井沢:SHIFTには「まずやってみる」文化があります。まず小さく試し、価値がみえれば素早く広げていく。そして、古くなったり、陳腐化したりした場合は、迷わず切り替えます。

このサイクルがAIの普及スピードにはすごく合っている気がしますね。現場でもみんな自発的にいろいろ試しています。

小倉:私もGitHubのトレンドをみるOSSの勉強会に参加し、新しい技術を案件に取り入れられるか試したりしています。

また、あるツールのコードを別ツール用に変換する作業をAIと協業した際には、私自身が両方のツールのリファレンスを深く読み込んでいたからこそ、AIに的確な指示を出して大幅に工数を削減できたという実感がありました。

知識があることで一番面倒な部分をスキップでき、開発速度も上がってとても楽しかったですね。

「曖昧さを可視化する」──SHIFT流・AIを暴走させないための選択肢

――AIを使いこなすためには、人間側のスキルも問われるということですね。具体的にどのような工夫が必要なのでしょうか?

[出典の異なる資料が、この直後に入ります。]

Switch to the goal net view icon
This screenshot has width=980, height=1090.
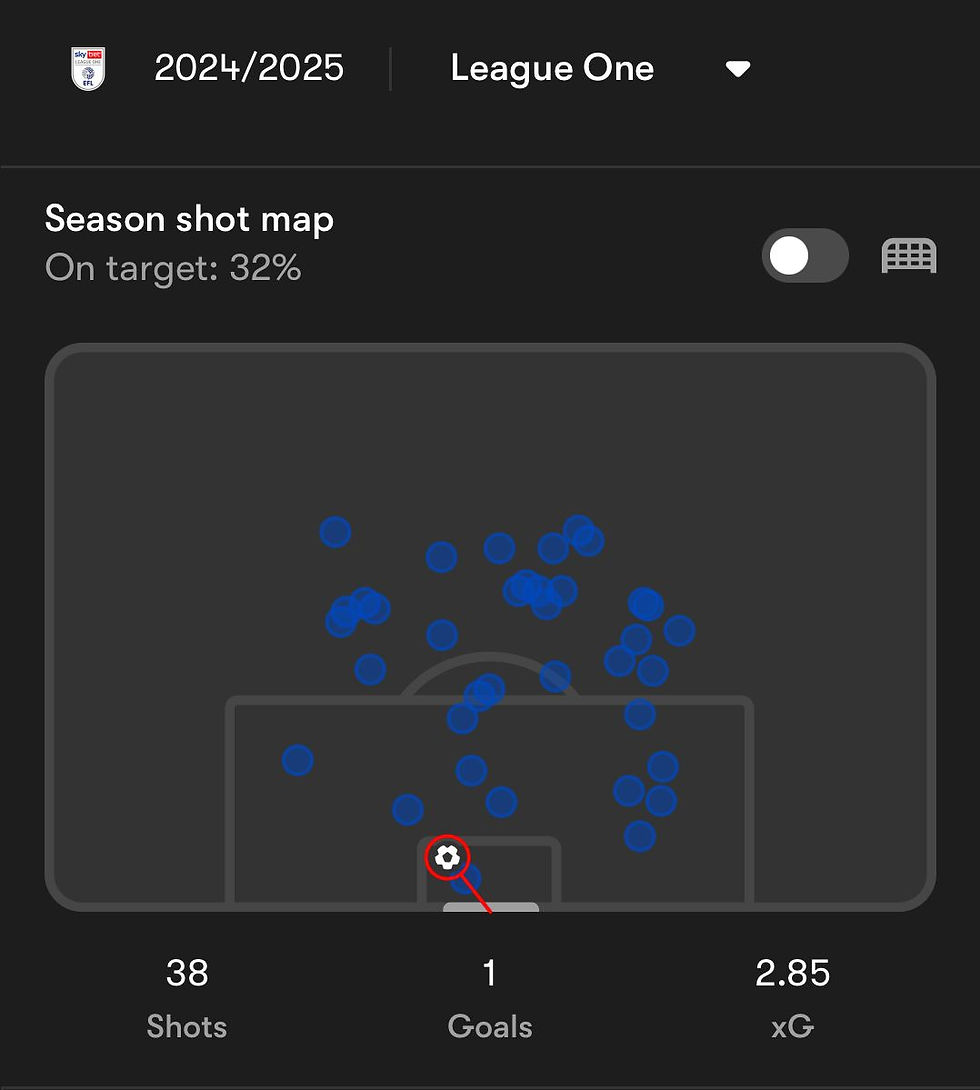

井沢:SHIFTが創業以来大切にしてきた「作業と判断の分離」という考え方は、まさにプロンプトエンジニアリングそのものとして役立っています。

この考え方は、テスト実行者にはスムーズに作業してもらえるよう作業手順を細かく分解し、テストの結果が「合格」か「不合格」といった判断がむずかしい場合は考えこまずに「保留」としてエスカレーションさせるというものです。

この「作業と判断を分解して、明確に指示する」という文化は、AIに対しても同様です。例えば、AかBかをAIに選ばせるだけでなく、「AもBも成立し得る」という第三の選択肢を与えるんです。

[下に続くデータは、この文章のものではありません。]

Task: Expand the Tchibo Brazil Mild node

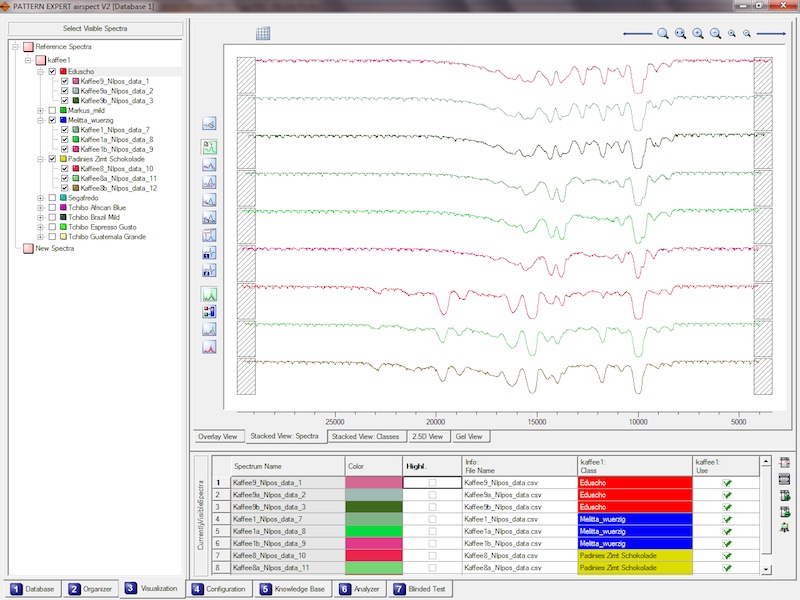Action: 40,217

そうすれば、AIが無理に答えを決めようとせず、判断が必要なポイントが自然に浮き上がります。その結果、人間はそこだけを集中的に確認すればよくなり、効率的に品質を担保できます。

中村:そもそも、人間相手に説明しきれない曖昧な業務は、AIに任せても曖昧な結果しか返ってきません。AIから適切なアウトプットを引き出したいなら、人間がテストの背景や目的を理解している必要があります。

小倉:最初の指示出しを間違えると、AIの回答はどんどんズレていってしまいます。最初に「これで受け入れます」という条件を明確にし、作業を分解して指示できるかどうかが、成功の鍵ですね。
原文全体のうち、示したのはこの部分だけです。